**Task objective:** Check every line of the data and copy the ones where "Google" appears.

Data extract section start

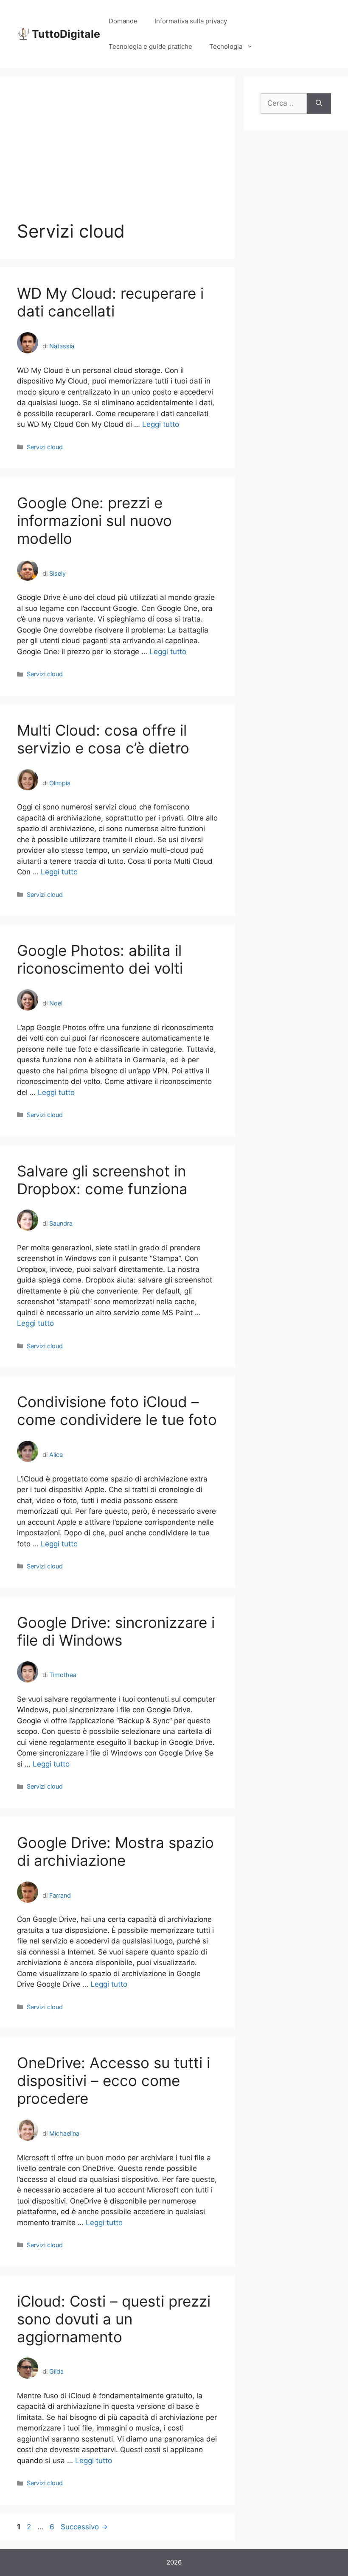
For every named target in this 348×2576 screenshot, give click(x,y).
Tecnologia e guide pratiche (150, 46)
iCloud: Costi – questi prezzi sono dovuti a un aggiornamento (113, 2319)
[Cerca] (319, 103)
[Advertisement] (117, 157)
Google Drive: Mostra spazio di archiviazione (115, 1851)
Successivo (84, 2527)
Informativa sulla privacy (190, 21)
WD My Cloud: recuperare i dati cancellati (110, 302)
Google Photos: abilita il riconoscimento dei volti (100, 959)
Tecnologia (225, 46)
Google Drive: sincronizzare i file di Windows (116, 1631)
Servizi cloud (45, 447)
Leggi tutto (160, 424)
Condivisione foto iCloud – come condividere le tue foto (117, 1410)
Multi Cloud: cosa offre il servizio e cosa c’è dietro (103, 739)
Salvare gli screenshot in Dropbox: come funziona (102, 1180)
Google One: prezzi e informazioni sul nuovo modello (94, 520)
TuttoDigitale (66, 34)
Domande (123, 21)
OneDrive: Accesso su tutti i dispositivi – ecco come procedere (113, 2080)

Data extract section end

**Response area:**
Google Drive: Mostra spazio di archiviazione (115, 1851)
Google Photos: abilita il riconoscimento dei volti (100, 959)
Google Drive: sincronizzare i file di Windows (116, 1631)
Google One: prezzi e informazioni sul nuovo modello (94, 520)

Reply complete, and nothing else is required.